Introduction to skip list: An advanced LinkedList

Skip lists are a probabilistic data structure that uses multiple levels of linked lists to provide efficient search and insertion operations. Each node in a skip list has multiple forward pointers, allowing for efficient traversal of nodes that are farther away from the current node.

Skip lists are designed to improve the efficiency of search and insertion operations in large, sorted datasets. They were originally proposed by William Pugh in 1989 as an alternative to balanced binary trees, which can be more complex to implement and maintain.

The time complexity of search, insertion, and deletion in a skip list is O(log n), where n is the number of elements in the list. This is the same as the time complexity of these operations in a balanced binary tree. The space complexity of a skip list is O(n), where n is the number of elements in the list.

Skip lists are efficient because they use a probabilistic approach to determine the number of levels in the list. As a result, the average number of nodes that need to be traversed during a search or insertion operation is relatively small, even for large datasets. This makes skip lists a good choice for situations where efficient search and insertion are important and memory usage is not a concern.

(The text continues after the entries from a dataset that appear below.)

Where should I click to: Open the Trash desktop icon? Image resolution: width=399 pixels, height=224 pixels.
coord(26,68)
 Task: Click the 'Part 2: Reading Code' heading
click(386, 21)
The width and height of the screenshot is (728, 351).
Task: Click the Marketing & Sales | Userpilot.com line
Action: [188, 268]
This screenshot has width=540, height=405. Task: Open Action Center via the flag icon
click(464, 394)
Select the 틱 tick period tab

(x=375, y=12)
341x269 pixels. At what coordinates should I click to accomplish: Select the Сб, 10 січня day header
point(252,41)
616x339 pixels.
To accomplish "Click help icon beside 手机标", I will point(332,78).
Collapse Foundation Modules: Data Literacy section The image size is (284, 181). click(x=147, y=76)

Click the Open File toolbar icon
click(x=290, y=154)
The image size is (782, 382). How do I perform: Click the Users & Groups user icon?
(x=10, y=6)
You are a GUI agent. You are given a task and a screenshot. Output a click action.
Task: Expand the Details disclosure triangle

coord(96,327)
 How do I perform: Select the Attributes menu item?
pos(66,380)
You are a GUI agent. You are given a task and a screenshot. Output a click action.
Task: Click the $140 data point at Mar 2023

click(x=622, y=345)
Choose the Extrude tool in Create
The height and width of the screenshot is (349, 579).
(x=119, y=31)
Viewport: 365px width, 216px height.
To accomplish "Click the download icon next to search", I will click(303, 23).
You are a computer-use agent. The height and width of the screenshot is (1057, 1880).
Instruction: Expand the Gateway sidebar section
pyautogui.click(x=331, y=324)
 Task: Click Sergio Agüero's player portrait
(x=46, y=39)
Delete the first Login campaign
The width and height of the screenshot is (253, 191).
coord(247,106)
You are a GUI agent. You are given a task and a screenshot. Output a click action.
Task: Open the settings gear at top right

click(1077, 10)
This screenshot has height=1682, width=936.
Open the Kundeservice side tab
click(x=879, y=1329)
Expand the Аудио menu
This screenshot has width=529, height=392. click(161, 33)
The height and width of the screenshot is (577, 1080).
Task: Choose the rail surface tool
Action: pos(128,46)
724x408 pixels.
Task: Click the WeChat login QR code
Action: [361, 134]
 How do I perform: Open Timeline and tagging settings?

Pseudocode implementation for a skip list

// define the skip list node
class SkipNode:
    value
    forward: array of pointers to next nodes

// define the skip list
class SkipList:
    head: pointer to first node
    level: current maximum level
    p: probability factor

    // initialize the skip list
    def __init__(self, p):
        head = SkipNode(null, array of size 1)
        level = 0
        this.p = p

    // generate a random level for a new node
    def randomLevel(self):
        level = 0
        while random() < p and level < MAX_LEVEL:
            level = level + 1
        return level

    // find the node with the given value
    def find(self, value):
        node = head
        for i in range(level, -1, -1):
            while node.forward[i] is not null and node.forward[i].value < value:
                node = node.forward[i]
        if node.forward[0] is not null and node.forward[0].value == value:
            return node.forward[0]
        else:
            return null

    // insert a new node with the given value
    def insert(self, value):
        update = array of pointers to nodes
        node = head
        for i in range(level, -1, -1):
            while node.forward[i] is not null and node.forward[i].value < value:
                node = node.forward[i]
            update[i] = node
        node = node.forward[0]
        if node is null or node.value != value:
            newLevel = randomLevel()
            if newLevel > level:
                for i in range(level + 1, newLevel + 1):
                    update[i] = head
                level = newLevel
            node = SkipNode(value, array of size newLevel + 1)
            for i in range(0, newLevel + 1):
                node.forward[i] = update[i].forward[i]
                update[i].forward[i] = node

    // delete the node with the given value
    def delete(self, value):
        update = array of pointers to nodes
        node = head
        for i in range(level, -1, -1):
            while node.forward[i] is not null and node.forward[i].value < value:
                node = node.forward[i]
            update[i] = node
        node = node.forward[0]
        if node is not null and node.value == value:
            for i in range(0, level + 1):
                if update[i].forward[i] != node:
                    break
                update[i].forward[i] = node.forward[i]
            while level > 0 and head.forward[level] is null:
                level = level - 1

A skip list is a probabilistic data structure that uses multiple levels of linked lists to provide efficient search and insertion operations. The skip list is implemented using two classes – SkipNode and SkipList. The SkipNode class represents a node in the skip list, with a value attribute to store the value of the node, and a forward array to store pointers to the next nodes at each level. The SkipList class represents the skip list itself, with a head attribute to store a pointer to the first node, a level attribute to store the current maximum level of the skip list, and a p attribute to store the probability factor used to generate new levels.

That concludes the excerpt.